Task brief ::
For this exercise, restate word for word only the lines from the one containing "Screen dimensions: 720x1280" through the last line below. Pictures do not get copied.

Supplied information ::
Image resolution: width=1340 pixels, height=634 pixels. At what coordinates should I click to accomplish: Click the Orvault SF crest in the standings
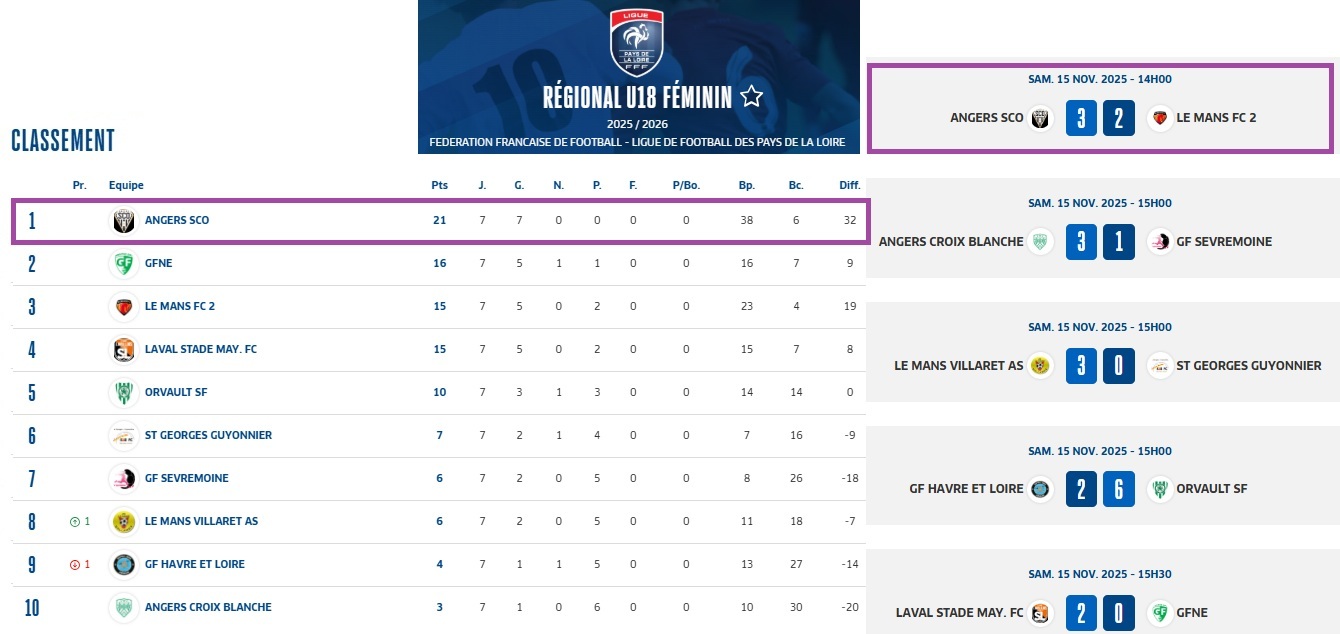coord(123,392)

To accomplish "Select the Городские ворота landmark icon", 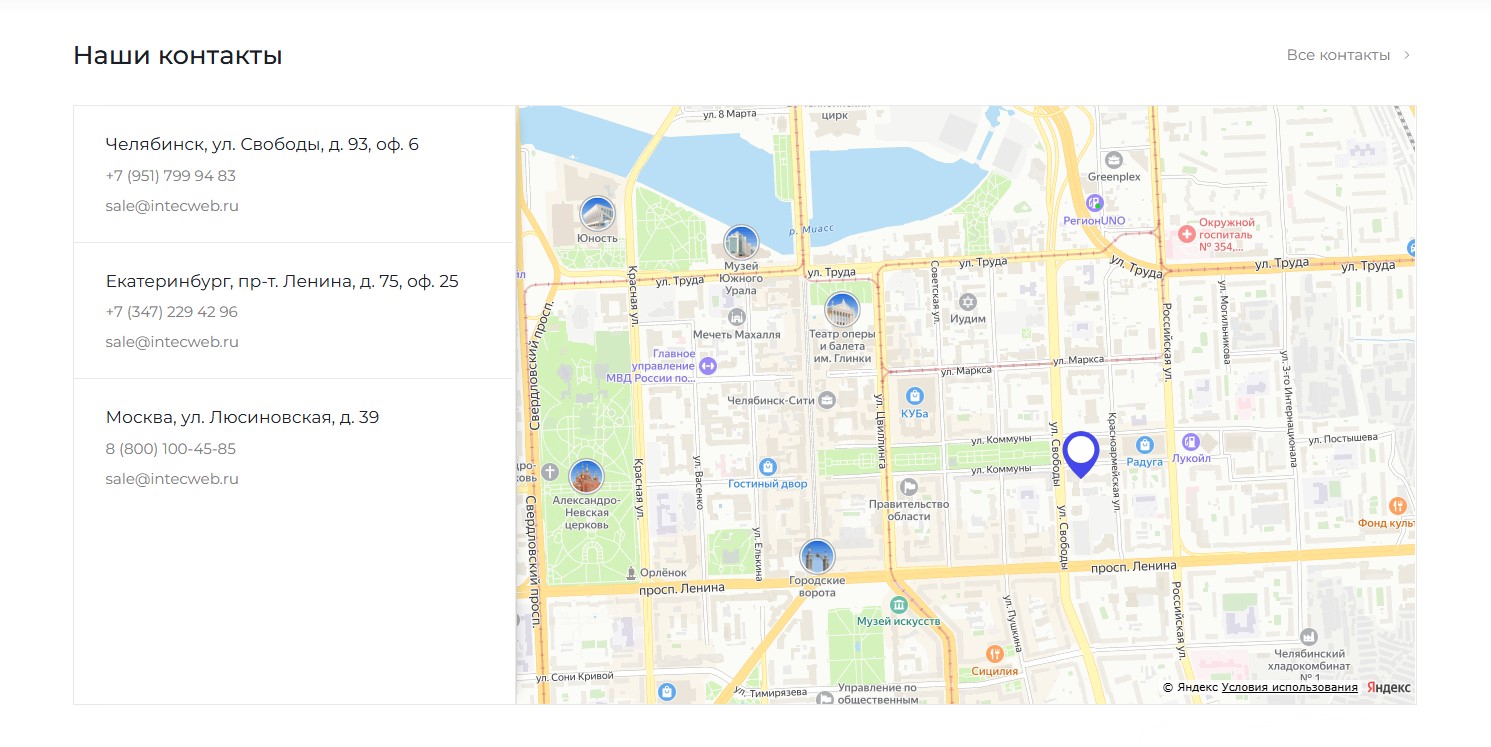I will [817, 556].
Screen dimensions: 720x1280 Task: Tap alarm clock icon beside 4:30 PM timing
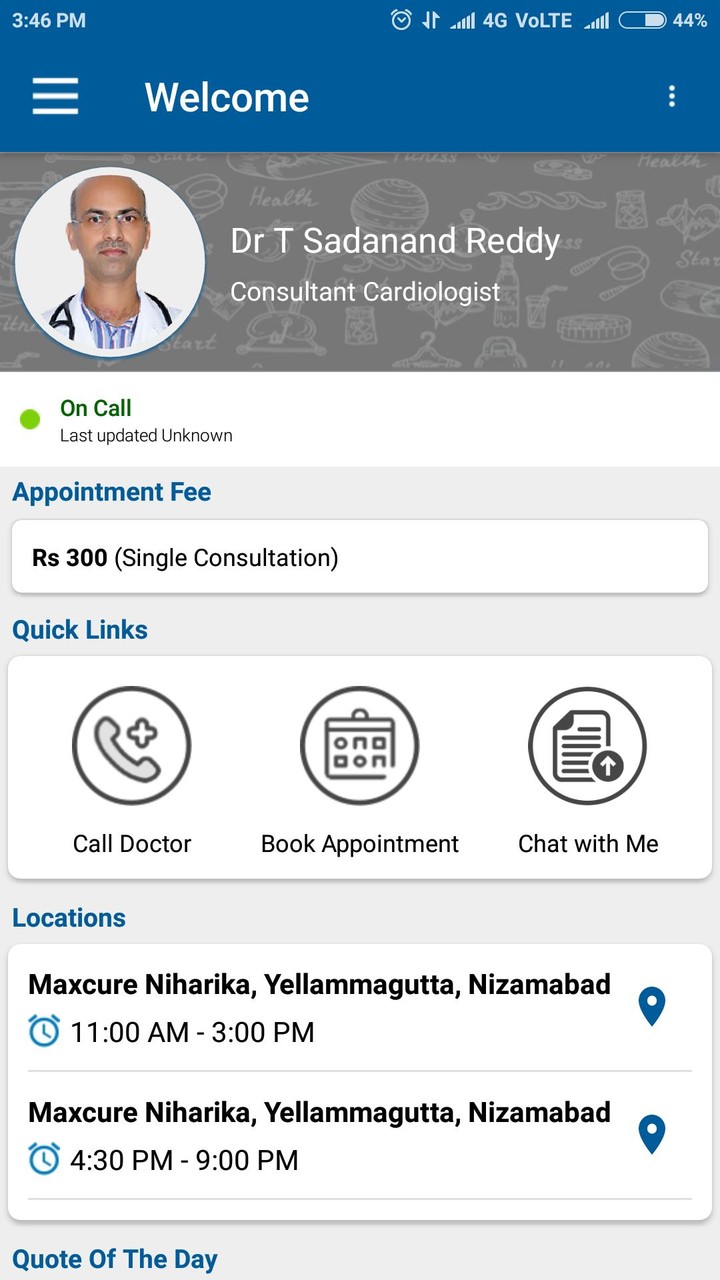coord(44,1159)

Answer below ::
Screen dimensions: 720x1280 Task: Tap alarm clock icon beside 4:30 PM timing
coord(44,1159)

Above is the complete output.